══ TEXTO EXTRAÍDO ══
Son casi las 5 p. m. en el corazón de San José. En un ancho local de un escondido segundo piso —donde muchos años atrás fue el Archivo Nacional—, una tropa de muchachos en sus veinte años abren sus mochilas y dejan ver portafolios repletos de cartas. Simón Ramos, a quien todos le dicen “Kira”, los mira detenidamente mientras revuelve una porción de arroz con frijoles en un envase plástico. De pronto se detiene y lo deja todo ante la consulta de uno de los chicos que ha llegado.
—¿Qué Kira? ¿Todo bien? Vengo por el encargo de Brandon— dice, y sin fruncir el ceño, Kira deja su tardío almuerzo a un lado y va en búsqueda de la orden. De un cofrecito dorado saca un puñado de cartas de YugiOh!, aquel animé que explotó a mediados de los noventa y que heredó un juego de mesa que veinticinco años después vive como si el tiempo no hubiera pasado.
Kira regresa al taburete colocado detrás de la caja y vuelca su mirada al almuerzo, que ya no echa ni un poco de humo.
═══
══ DATOS MOSTRADOS ══
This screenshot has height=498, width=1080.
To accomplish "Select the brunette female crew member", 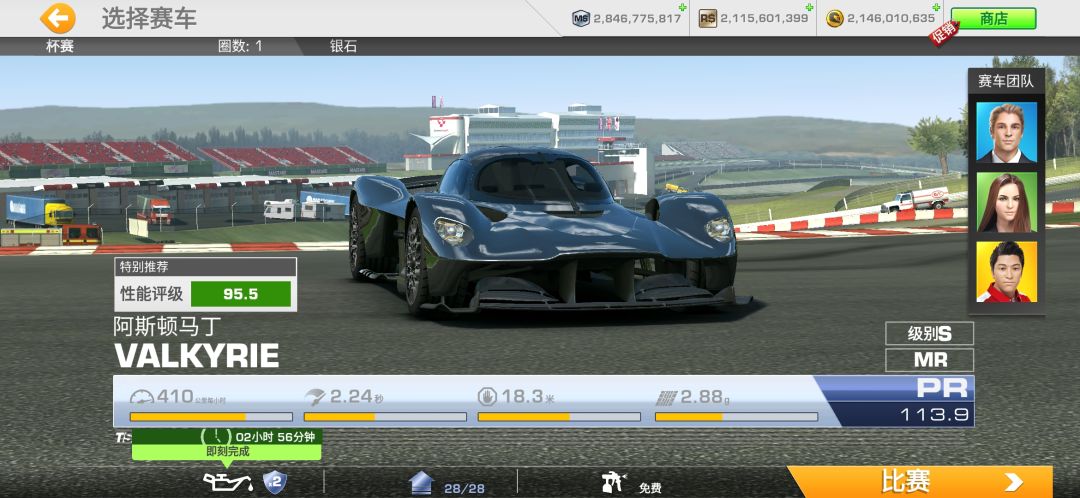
═══
QUÉ HACER — ¿Puedes continuar el texto sobre Kira y su local de cartas de YugiOh! en San José a partir de su última oración?

RESULTADO DEL EJERCICIO —
“Es que aquí no lo ven a uno como el señor amargado que tiene una tienda de juegos”, dice el propietario de Kira Shop, epicentro de torneos oficiales de YugiOh!, así como de Dragon Ball, Digimon y Pokémon. “La mayoría de todos los que vienen crecieron con el acoso de la gente que decía que todo esto era diabólico; les quemaban las cartas o se las prohibían en los colegios... Ahora que son grandes, que tienen trabajo y su dinero, pueden venir a despejarse. Uno no sabe qué cosas tienen en sus casas y aquí yo procuro dar ese ambiente relajado”, cuenta.
La pandemia no ha derrotado estos intensos encuentros y, aunque por casi dos años los torneos fueron cancelados, la mecha por intercambiar cartas y poner a pelear monstruos fantásticos sigue encendida. “A todos nos hacía falta esto. Si yo paso toda la semana acá metido es porque hay algo especial”, sentencia Kira.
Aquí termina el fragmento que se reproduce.